> **Written problem**: Reproduce all of the entries below verbatim, keeping every line unchanged.

> **Records for processing**:
* * * * * * * * *
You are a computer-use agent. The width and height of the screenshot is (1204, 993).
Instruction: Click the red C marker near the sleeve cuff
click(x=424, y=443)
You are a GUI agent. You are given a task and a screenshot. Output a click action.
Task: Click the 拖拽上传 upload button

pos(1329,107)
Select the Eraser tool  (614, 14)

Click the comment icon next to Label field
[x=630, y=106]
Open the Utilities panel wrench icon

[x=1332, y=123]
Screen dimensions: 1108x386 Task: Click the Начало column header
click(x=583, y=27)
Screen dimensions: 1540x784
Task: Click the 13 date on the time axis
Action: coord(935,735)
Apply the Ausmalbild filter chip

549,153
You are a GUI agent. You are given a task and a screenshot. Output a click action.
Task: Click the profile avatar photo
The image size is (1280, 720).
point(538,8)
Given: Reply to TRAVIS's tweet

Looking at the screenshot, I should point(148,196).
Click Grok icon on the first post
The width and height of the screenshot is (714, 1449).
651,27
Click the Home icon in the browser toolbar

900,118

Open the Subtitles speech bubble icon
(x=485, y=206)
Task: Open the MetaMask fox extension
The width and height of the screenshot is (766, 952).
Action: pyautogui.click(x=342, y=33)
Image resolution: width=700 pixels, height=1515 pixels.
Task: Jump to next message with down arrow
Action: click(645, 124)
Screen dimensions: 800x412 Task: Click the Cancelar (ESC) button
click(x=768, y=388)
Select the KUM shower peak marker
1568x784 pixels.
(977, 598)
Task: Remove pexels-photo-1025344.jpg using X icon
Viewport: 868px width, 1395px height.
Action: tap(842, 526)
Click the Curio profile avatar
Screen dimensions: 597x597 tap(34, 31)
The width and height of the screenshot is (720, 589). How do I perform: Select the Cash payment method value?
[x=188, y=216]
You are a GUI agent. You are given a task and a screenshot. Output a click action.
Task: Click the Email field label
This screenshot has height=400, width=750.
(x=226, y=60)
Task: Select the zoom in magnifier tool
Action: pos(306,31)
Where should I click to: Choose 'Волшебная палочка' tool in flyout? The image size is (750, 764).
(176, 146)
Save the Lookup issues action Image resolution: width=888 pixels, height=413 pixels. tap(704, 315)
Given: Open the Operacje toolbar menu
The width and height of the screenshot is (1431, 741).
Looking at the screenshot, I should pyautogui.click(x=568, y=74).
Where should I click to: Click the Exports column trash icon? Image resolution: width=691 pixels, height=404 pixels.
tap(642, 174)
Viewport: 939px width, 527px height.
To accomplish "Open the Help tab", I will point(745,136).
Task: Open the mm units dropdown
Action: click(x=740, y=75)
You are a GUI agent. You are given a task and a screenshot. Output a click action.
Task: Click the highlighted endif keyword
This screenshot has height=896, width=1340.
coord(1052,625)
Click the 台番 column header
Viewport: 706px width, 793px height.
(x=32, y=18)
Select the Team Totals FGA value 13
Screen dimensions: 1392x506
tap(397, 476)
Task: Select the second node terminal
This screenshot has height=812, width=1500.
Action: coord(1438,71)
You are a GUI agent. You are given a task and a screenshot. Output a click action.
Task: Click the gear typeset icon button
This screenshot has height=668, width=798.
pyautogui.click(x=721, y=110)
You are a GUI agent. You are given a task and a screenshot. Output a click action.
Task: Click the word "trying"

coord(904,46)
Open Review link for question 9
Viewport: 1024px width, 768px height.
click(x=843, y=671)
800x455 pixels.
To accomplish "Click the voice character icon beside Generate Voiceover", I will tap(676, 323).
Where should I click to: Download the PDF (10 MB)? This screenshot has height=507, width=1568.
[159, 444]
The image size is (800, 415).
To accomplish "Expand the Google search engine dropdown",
* * * * * * * * *
> **Written response**:
You are a computer-use agent. The width and height of the screenshot is (1204, 993).
Instruction: Click the red C marker near the sleeve cuff
click(x=424, y=443)
You are a GUI agent. You are given a task and a screenshot. Output a click action.
Task: Click the 拖拽上传 upload button

pos(1329,107)
Select the Eraser tool  (614, 14)

Click the comment icon next to Label field
[x=630, y=106]
Open the Utilities panel wrench icon

[x=1332, y=123]
Screen dimensions: 1108x386 Task: Click the Начало column header
click(x=583, y=27)
Screen dimensions: 1540x784
Task: Click the 13 date on the time axis
Action: coord(935,735)
Apply the Ausmalbild filter chip

549,153
You are a GUI agent. You are given a task and a screenshot. Output a click action.
Task: Click the profile avatar photo
The image size is (1280, 720).
point(538,8)
Given: Reply to TRAVIS's tweet

Looking at the screenshot, I should point(148,196).
Click Grok icon on the first post
The width and height of the screenshot is (714, 1449).
651,27
Click the Home icon in the browser toolbar

900,118

Open the Subtitles speech bubble icon
(x=485, y=206)
Task: Open the MetaMask fox extension
The width and height of the screenshot is (766, 952).
Action: pyautogui.click(x=342, y=33)
Image resolution: width=700 pixels, height=1515 pixels.
Task: Jump to next message with down arrow
Action: click(645, 124)
Screen dimensions: 800x412 Task: Click the Cancelar (ESC) button
click(x=768, y=388)
Select the KUM shower peak marker
1568x784 pixels.
(977, 598)
Task: Remove pexels-photo-1025344.jpg using X icon
Viewport: 868px width, 1395px height.
Action: tap(842, 526)
Click the Curio profile avatar
Screen dimensions: 597x597 tap(34, 31)
The width and height of the screenshot is (720, 589). How do I perform: Select the Cash payment method value?
[x=188, y=216]
You are a GUI agent. You are given a task and a screenshot. Output a click action.
Task: Click the Email field label
This screenshot has height=400, width=750.
(x=226, y=60)
Task: Select the zoom in magnifier tool
Action: pos(306,31)
Where should I click to: Choose 'Волшебная палочка' tool in flyout? The image size is (750, 764).
(176, 146)
Save the Lookup issues action Image resolution: width=888 pixels, height=413 pixels. tap(704, 315)
Given: Open the Operacje toolbar menu
The width and height of the screenshot is (1431, 741).
Looking at the screenshot, I should pyautogui.click(x=568, y=74).
Where should I click to: Click the Exports column trash icon? Image resolution: width=691 pixels, height=404 pixels.
tap(642, 174)
Viewport: 939px width, 527px height.
To accomplish "Open the Help tab", I will point(745,136).
Task: Open the mm units dropdown
Action: click(x=740, y=75)
You are a GUI agent. You are given a task and a screenshot. Output a click action.
Task: Click the highlighted endif keyword
This screenshot has height=896, width=1340.
coord(1052,625)
Click the 台番 column header
Viewport: 706px width, 793px height.
(x=32, y=18)
Select the Team Totals FGA value 13
Screen dimensions: 1392x506
tap(397, 476)
Task: Select the second node terminal
This screenshot has height=812, width=1500.
Action: coord(1438,71)
You are a GUI agent. You are given a task and a screenshot. Output a click action.
Task: Click the gear typeset icon button
This screenshot has height=668, width=798.
pyautogui.click(x=721, y=110)
You are a GUI agent. You are given a task and a screenshot. Output a click action.
Task: Click the word "trying"

coord(904,46)
Open Review link for question 9
Viewport: 1024px width, 768px height.
click(x=843, y=671)
800x455 pixels.
To accomplish "Click the voice character icon beside Generate Voiceover", I will tap(676, 323).
Where should I click to: Download the PDF (10 MB)? This screenshot has height=507, width=1568.
[159, 444]
The image size is (800, 415).
To accomplish "Expand the Google search engine dropdown",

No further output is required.